━━━ RECORDS SUPPLIED ━━━

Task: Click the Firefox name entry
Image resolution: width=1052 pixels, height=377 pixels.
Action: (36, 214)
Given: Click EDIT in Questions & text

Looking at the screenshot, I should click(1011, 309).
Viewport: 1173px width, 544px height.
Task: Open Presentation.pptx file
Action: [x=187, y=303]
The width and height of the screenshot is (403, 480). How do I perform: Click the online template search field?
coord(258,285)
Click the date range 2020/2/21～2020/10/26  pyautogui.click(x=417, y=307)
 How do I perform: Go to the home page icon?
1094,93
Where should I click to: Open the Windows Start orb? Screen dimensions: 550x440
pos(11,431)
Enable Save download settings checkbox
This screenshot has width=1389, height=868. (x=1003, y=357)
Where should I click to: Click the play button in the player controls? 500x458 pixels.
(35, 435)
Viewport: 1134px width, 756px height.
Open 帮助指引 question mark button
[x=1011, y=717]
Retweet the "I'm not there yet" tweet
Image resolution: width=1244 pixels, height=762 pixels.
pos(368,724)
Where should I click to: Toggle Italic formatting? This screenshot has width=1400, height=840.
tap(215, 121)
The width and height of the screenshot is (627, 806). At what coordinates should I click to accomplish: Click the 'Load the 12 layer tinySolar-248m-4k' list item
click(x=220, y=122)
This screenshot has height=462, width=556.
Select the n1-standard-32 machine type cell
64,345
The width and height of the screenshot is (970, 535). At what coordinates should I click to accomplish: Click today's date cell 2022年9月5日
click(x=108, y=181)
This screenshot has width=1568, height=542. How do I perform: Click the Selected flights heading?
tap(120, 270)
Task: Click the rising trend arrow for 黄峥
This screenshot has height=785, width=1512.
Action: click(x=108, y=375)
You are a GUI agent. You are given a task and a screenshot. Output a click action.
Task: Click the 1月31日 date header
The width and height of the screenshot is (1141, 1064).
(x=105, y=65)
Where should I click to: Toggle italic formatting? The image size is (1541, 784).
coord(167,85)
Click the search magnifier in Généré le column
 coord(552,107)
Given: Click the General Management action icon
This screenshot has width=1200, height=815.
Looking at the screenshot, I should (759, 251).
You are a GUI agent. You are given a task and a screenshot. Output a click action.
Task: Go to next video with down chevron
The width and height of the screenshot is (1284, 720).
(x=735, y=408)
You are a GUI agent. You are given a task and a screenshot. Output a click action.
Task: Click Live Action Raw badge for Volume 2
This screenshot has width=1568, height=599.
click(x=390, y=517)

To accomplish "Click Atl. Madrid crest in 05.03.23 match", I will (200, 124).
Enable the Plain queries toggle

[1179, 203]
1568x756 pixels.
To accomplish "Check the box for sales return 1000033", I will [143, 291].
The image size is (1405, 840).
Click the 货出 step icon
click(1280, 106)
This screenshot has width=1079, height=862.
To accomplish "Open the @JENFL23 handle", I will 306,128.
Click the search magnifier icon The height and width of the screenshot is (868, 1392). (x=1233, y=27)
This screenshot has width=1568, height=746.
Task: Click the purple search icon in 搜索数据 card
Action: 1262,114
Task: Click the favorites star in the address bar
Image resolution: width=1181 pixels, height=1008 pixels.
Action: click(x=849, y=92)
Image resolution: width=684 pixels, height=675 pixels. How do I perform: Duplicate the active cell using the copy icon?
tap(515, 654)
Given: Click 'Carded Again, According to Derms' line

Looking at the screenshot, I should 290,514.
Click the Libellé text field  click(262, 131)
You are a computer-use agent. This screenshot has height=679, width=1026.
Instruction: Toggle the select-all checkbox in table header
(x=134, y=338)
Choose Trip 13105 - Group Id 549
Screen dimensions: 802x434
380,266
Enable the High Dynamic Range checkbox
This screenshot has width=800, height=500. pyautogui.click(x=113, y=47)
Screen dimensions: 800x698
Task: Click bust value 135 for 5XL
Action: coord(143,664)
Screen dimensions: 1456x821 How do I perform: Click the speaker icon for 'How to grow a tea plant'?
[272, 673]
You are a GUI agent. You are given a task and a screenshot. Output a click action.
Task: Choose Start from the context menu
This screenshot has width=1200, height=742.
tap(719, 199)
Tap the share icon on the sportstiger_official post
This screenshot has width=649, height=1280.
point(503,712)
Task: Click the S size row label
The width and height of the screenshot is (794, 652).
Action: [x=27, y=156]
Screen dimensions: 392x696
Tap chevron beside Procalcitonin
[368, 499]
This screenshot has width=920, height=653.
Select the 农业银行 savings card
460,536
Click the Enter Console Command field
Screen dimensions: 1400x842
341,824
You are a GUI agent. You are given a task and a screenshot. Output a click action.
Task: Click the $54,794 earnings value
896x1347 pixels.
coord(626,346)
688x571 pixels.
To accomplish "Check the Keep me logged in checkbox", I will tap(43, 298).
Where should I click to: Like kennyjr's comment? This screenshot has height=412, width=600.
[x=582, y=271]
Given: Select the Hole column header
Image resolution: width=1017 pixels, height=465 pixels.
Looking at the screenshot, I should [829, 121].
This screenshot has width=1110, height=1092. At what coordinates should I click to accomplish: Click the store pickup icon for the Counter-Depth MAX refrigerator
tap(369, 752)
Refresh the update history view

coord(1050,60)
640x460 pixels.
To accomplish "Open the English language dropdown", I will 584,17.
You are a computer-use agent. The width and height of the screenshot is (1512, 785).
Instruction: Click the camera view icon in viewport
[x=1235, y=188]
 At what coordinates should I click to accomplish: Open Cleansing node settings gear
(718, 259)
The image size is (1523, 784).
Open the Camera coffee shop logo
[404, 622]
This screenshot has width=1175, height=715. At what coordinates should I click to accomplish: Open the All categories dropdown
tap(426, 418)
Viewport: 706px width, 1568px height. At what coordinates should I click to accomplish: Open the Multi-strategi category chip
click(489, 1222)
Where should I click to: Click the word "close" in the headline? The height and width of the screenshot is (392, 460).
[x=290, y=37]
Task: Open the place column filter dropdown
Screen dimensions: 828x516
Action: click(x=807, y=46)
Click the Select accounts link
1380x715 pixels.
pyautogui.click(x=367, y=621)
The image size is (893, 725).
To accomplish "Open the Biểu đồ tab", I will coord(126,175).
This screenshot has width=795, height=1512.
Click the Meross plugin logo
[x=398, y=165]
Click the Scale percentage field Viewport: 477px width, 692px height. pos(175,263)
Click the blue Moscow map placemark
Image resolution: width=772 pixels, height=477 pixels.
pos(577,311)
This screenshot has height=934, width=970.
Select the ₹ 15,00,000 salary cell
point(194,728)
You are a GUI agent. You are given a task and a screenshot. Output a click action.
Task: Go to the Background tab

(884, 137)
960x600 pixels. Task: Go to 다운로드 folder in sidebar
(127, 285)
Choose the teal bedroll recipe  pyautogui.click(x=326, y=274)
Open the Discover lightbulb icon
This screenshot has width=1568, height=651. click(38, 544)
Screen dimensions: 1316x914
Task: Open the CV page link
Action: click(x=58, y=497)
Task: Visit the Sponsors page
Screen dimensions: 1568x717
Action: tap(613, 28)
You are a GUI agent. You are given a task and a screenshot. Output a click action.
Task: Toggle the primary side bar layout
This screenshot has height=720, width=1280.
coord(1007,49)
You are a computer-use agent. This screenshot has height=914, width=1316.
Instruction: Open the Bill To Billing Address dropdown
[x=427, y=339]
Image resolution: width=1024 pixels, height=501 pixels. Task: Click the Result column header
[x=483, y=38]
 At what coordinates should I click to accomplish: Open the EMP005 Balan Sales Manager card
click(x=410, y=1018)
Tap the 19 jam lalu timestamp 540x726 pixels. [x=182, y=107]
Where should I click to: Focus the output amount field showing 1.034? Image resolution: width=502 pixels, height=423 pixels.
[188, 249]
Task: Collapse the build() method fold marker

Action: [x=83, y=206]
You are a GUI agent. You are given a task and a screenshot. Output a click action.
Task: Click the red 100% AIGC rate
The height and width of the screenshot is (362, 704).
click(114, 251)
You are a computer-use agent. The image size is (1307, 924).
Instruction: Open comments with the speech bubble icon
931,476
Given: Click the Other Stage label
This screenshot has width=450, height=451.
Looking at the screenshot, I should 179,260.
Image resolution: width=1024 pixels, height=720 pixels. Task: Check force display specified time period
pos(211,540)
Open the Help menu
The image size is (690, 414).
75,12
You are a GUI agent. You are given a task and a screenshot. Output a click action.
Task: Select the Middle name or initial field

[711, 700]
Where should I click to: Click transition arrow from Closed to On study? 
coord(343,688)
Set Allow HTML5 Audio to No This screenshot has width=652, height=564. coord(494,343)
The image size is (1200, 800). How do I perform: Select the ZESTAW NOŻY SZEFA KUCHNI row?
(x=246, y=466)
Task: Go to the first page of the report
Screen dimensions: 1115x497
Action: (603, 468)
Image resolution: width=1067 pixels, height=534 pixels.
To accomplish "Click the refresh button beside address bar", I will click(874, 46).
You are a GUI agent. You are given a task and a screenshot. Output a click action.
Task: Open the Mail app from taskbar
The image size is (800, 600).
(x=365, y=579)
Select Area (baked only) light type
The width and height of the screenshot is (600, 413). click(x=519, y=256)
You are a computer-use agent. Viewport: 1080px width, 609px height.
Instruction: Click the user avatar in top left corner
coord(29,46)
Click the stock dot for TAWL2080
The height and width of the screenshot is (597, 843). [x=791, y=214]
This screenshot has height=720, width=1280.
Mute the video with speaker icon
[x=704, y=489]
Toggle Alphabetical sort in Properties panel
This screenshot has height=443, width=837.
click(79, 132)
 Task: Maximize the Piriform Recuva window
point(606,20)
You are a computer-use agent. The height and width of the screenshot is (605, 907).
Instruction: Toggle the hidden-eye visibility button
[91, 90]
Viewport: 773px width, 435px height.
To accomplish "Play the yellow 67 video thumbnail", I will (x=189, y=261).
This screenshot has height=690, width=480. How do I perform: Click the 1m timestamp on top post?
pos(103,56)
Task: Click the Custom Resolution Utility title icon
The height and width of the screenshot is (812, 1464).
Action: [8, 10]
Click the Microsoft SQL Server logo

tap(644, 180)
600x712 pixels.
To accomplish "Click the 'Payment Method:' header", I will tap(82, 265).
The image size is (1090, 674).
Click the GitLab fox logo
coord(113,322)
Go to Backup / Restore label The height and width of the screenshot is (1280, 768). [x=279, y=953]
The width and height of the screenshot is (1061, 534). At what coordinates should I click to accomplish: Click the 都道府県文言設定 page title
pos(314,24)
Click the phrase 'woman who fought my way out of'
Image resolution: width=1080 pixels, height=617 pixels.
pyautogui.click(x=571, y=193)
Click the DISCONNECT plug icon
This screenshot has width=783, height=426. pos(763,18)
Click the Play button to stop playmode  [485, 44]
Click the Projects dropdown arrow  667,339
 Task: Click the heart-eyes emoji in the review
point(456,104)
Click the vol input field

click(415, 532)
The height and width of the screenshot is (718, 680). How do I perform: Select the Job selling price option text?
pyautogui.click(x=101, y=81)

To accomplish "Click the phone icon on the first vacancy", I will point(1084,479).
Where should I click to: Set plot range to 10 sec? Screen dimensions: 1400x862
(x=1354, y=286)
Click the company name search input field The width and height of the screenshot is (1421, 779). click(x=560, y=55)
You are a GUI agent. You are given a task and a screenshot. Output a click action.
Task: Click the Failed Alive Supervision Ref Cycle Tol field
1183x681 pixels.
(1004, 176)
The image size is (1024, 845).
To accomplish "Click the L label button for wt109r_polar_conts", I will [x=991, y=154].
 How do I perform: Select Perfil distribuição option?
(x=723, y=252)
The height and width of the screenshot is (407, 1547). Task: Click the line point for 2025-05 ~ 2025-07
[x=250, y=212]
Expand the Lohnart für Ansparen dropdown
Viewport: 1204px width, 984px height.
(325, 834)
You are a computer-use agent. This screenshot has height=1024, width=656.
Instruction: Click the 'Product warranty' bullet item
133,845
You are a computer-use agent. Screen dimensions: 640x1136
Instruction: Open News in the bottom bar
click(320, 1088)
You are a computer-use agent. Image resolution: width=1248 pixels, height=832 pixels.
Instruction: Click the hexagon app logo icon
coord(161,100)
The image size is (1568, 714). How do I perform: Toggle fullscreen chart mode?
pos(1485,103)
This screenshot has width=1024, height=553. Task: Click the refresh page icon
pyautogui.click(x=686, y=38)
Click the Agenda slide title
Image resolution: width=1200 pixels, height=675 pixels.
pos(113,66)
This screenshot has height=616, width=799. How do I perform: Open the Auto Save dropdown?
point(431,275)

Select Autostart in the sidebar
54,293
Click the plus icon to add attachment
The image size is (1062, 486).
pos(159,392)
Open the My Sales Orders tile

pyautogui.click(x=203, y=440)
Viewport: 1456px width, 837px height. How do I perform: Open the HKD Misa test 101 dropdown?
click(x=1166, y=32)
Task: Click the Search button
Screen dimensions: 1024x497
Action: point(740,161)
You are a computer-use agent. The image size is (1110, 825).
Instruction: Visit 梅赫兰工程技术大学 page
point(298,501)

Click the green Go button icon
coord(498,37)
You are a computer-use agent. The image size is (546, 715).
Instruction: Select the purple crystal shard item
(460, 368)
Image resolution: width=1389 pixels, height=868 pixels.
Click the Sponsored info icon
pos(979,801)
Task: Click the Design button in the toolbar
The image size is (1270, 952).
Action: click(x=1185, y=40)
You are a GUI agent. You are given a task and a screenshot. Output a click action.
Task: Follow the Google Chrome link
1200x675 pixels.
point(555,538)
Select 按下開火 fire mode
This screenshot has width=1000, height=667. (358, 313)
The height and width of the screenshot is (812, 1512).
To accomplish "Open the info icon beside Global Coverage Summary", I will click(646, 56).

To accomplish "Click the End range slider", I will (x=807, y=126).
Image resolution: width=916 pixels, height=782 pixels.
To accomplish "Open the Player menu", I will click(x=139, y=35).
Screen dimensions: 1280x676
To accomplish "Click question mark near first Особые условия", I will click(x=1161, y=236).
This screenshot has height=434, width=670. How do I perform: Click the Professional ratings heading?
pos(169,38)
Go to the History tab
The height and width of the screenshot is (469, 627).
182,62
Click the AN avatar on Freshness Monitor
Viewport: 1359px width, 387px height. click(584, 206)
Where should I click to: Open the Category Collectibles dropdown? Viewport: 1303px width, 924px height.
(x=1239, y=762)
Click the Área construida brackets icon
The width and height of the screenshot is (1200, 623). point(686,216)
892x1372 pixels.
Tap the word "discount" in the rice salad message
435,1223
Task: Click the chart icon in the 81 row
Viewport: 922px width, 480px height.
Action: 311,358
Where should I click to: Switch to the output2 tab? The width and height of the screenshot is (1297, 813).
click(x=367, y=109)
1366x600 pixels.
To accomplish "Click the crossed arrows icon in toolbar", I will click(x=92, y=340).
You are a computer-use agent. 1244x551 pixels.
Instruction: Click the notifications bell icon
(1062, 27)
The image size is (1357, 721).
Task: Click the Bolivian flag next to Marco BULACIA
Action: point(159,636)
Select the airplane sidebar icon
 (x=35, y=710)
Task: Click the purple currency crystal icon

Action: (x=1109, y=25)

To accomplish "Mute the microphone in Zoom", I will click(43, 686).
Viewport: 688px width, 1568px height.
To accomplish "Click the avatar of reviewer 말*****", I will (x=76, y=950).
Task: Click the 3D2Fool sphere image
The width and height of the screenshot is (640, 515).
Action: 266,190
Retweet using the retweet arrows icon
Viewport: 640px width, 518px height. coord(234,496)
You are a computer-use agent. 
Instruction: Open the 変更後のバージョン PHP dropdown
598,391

━━━

Reproduce exactly the stretch of the material above that starts at the line with "Instruction: Click the camera" and ends at the line with "The image size is (893, 725).", both included, and nothing else.

> _COMPLETED TASK_:
Instruction: Click the camera view icon in viewport
[x=1235, y=188]
 At what coordinates should I click to accomplish: Open Cleansing node settings gear
(718, 259)
The image size is (1523, 784).
Open the Camera coffee shop logo
[404, 622]
This screenshot has width=1175, height=715. At what coordinates should I click to accomplish: Open the All categories dropdown
tap(426, 418)
Viewport: 706px width, 1568px height. At what coordinates should I click to accomplish: Open the Multi-strategi category chip
click(489, 1222)
Where should I click to: Click the word "close" in the headline? The height and width of the screenshot is (392, 460).
[x=290, y=37]
Task: Open the place column filter dropdown
Screen dimensions: 828x516
Action: click(x=807, y=46)
Click the Select accounts link
1380x715 pixels.
pyautogui.click(x=367, y=621)
The image size is (893, 725).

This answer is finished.